Premature cynicism may seem like a safe way to approach this Congress, but it’s actually off base.

First, these civil rights laws were never supposed to pass in the first place. Observing that there’s an uphill battle for majoritarian legislation to enshrine minority rights is not an analysis of the legislative battle ahead – it’s a given.

Second, even given a dysfunctional and extreme GOP House, there is no doubt that the climate for civil rights legislation is better now than at most other points in history. The vote totals for reauthorizing the Voting Rights Act have been steadily rising, not falling. There was not a single senator, in either party, who opposed reauthorization in 2006. So while it’s always hard to force action on the Hill, it is more plausible when there is a predicate. Civil rights advocates don’t need to get members of Congress on record here, they just need them to make good on their votes in 2006, and amend the law with newer data.

Third, Democrats control the Senate and can bring a voting rights amendment to the floor. Will the majority of the Republican caucus reverse their votes? That’s pretty hard to imagine. Will potential presidential candidates like Marco Rubio go on record against Martin Luther King’s contribution to American law?

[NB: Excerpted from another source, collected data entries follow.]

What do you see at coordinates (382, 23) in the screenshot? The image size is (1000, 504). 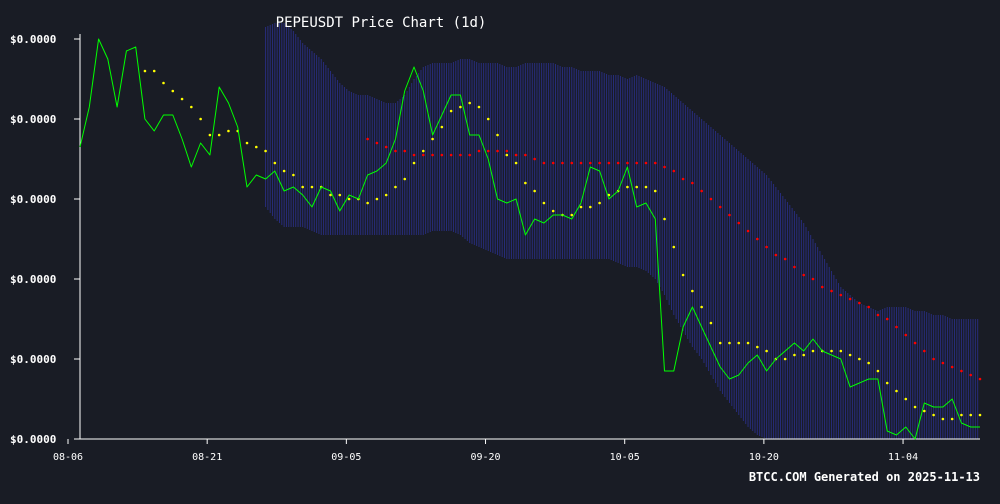 I see `chart-title: PEPEUSDT Price Chart (1d)` at bounding box center [382, 23].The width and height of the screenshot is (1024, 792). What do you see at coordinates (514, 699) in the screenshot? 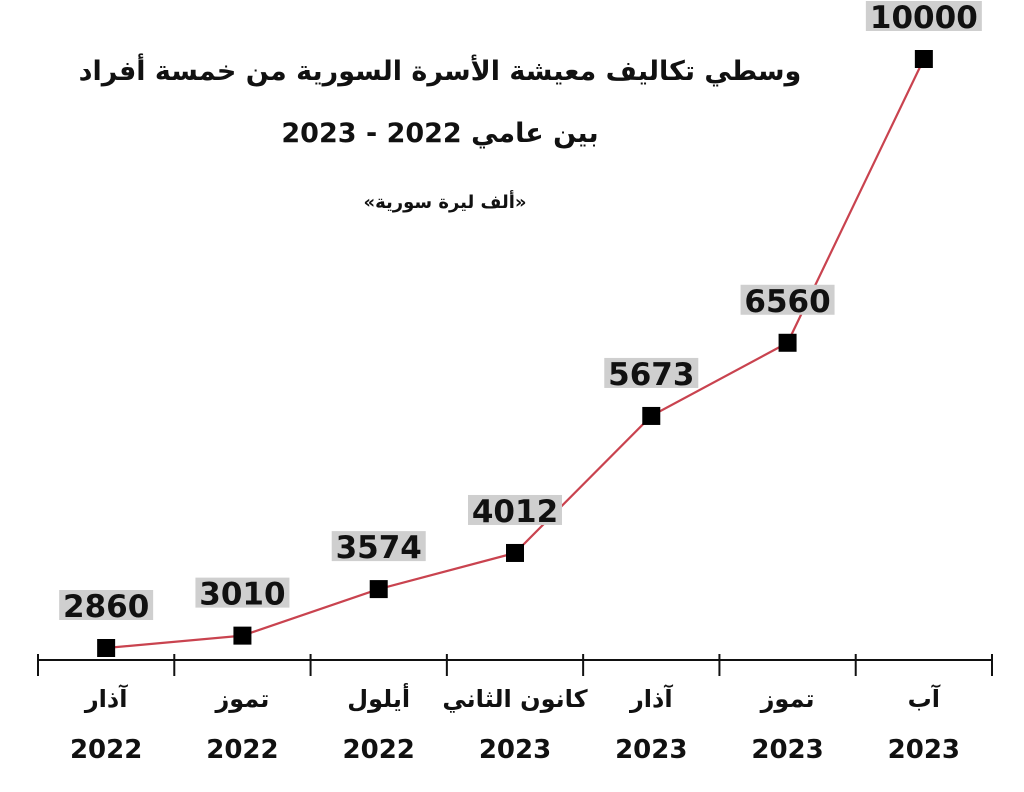
I see `x-tick-label-month: كانون الثاني` at bounding box center [514, 699].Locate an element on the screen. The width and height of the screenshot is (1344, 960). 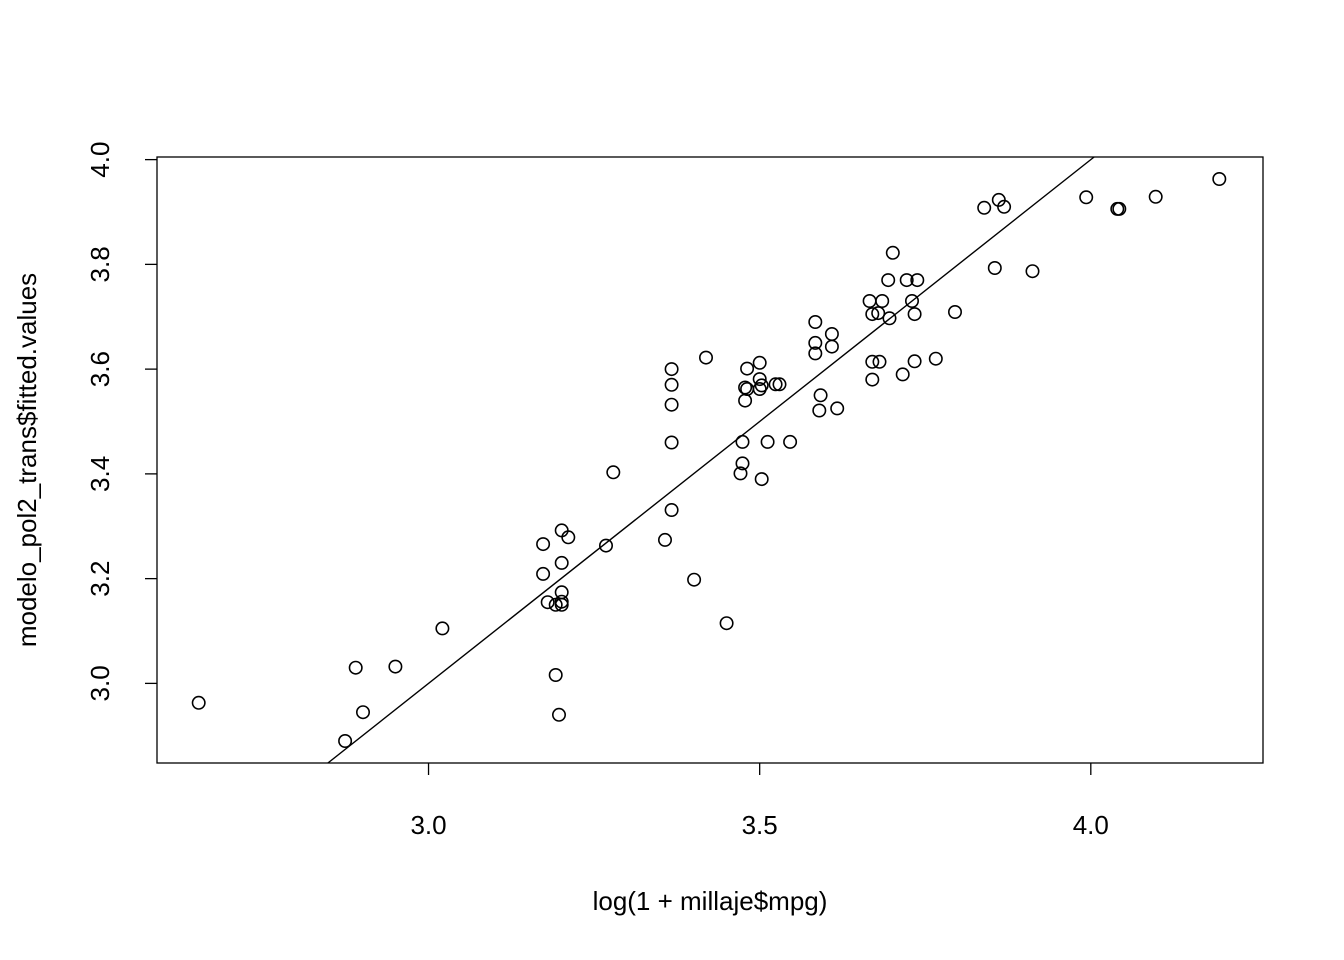
x-axis: 3.0 3.5 4.0 is located at coordinates (760, 802).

Fourth and finally, there is the House.  It does not pass a lot of bills, let alone bills that hail from the Democratic Senate, but there are exceptions.  Even this House was moved to pass the Violence Against Women Act, once considered a long shot. After a Republican version of the law fell, Republicans decided they did not want to be known for opposing laws punishing violence against women.  And even without a majority of Republicans, Speaker Boehner has brought certain priority bills to the floor.

By that standard, advocates need to remind the country that our civil rights laws are more important than the usual congressional bickering. They are a demonstration of the progress we have made, as a people and a democracy, to combat our nation’s original sin.  That’s why they’re still worth fighting for.